2017年には普及率が50%を超えると予測されているサーバーの常時SSL化・・と聞いてもピンと来ない人も少なくないと思いますので、WEBサーバーのSSL化についての話から書こうと思います。

分かりやすいところから書きますとホームページのアドレスがhttp: から始まるのか https: から始まっているかで見分けることが出来ますが、セキュリティの仕組みが高いかどうかという事です。

Google Chromeでのアドレスバーの表示 2017年2月23日現在

SSLサーバーを表示している状態
SSLで保護されたWEBサイト

http:から始まる非SSLサーバーの表示
保護されていない普通のページ

パスワードやクレジットカード情報などを入力するページにも関わらず、SSL化されていない場合の警告表示
警告を出されているWebページ

これはGoogleが全てのWebサイトをSSLサーバーにしたいとの方針により、昨年より徐々にこのような警告を出すようになっていまして、近い将来は非SSLサーバーに対する警告を強化すると予測されています。

SSL入門

通信が暗号化されてセキュリティレベルが高くなるという事は感覚的にご存知だと思いますが、もうひとつの成りすましの防止、ですとか証明書って何をするの?という事について解説します。

SSL証明書の仕組み

ある日、パンダ君が”製造の羅針盤”からお知らせのメールを受け取ってメールに書いてあったURLをクリックしてサイトにアクセスしました。

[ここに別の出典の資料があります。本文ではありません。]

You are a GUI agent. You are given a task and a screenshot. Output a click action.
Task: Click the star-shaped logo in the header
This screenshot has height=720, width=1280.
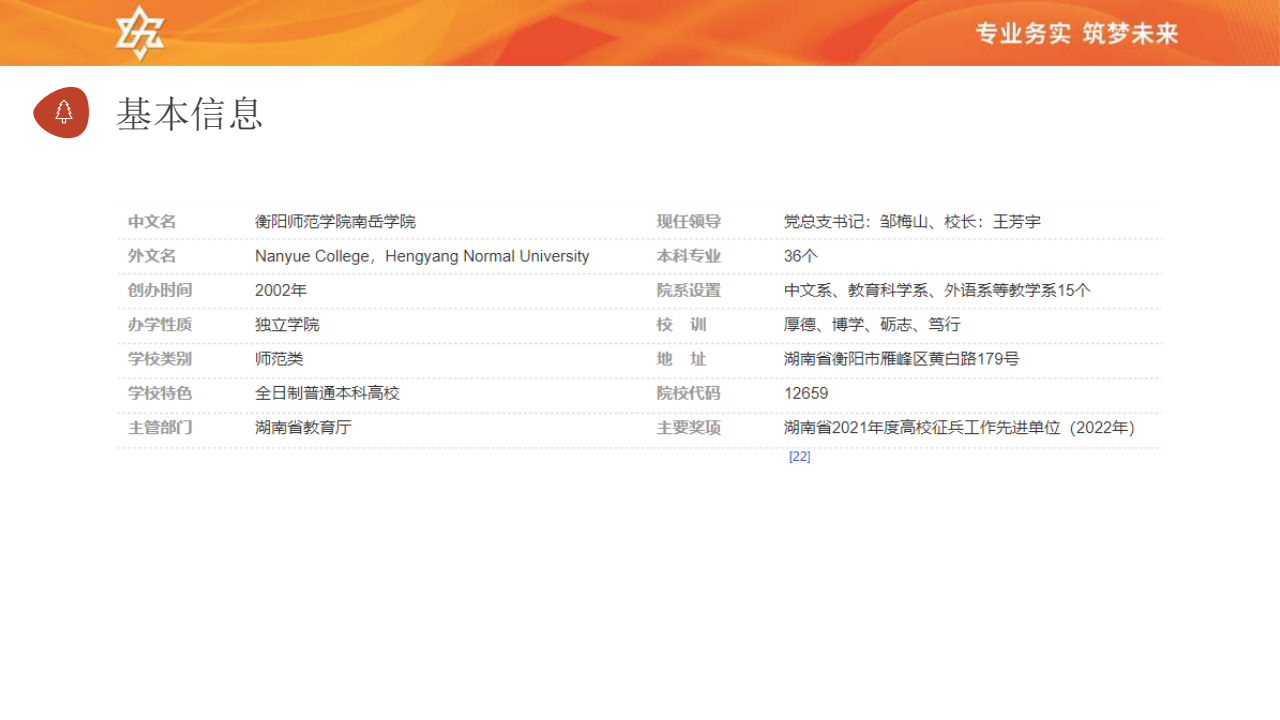pos(139,33)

けどメールが本物かどうか不明ですからアクセスしたサイトも本物かどうか分かりません。

悩みながらアクセスしたサーバー内を見渡してみると、秘密の鍵と手紙があって「私が本物かどうかはポチ君に確認してください」と書いてあります。

ポチ君なら良く知っていますし信用できる相手ですので、早速ポチ君に秘密の鍵を見せて尋ねてみました。

ポチ:「その鍵なら大丈夫です、製造の羅針盤に間違いありませんから、証明マークを表示させましょうね」

という仕組みです。

認証局は民間機関ですから絶対ではない

この証明書を発行するポチ君というのは公的機関というわけではなく、民間機関であるということです。

ですから自分で認証局を作って自分で自分を証明する(自己証明とかオレオレ証明書と呼ばれています)事も出来てしまうという事です。

とは言ってもSSL化の流れは止まらない

先日Yahooも遅ればせながらサイトをSSLサーバーに変更するというニュースが入ってきましたが、遅れていた日本でも次々とサイトをSSL化し始めています。

何せGoogleが強力に推し進めている方針ですから、やがてSSLになっていないサーバーは検索で不利になる事も予測されています。

低価格なSSL証明書の登場が流れを作る

オレオレ証明書はさておきまして民間企業が証明書を発行する仕組みですから、様々な企業が認証局として登場してきたお陰で年間で千円程度の証明書や、無料でレンタルサーバーに”おまけ”としてついてくる証明書など、導入しないほうがおかしいという状況になってきました。

まだSSLを導入されていないのでしたら、どの道やらざるを得なくなる時期が迫っていますから、早めに検討されては如何でしょうか?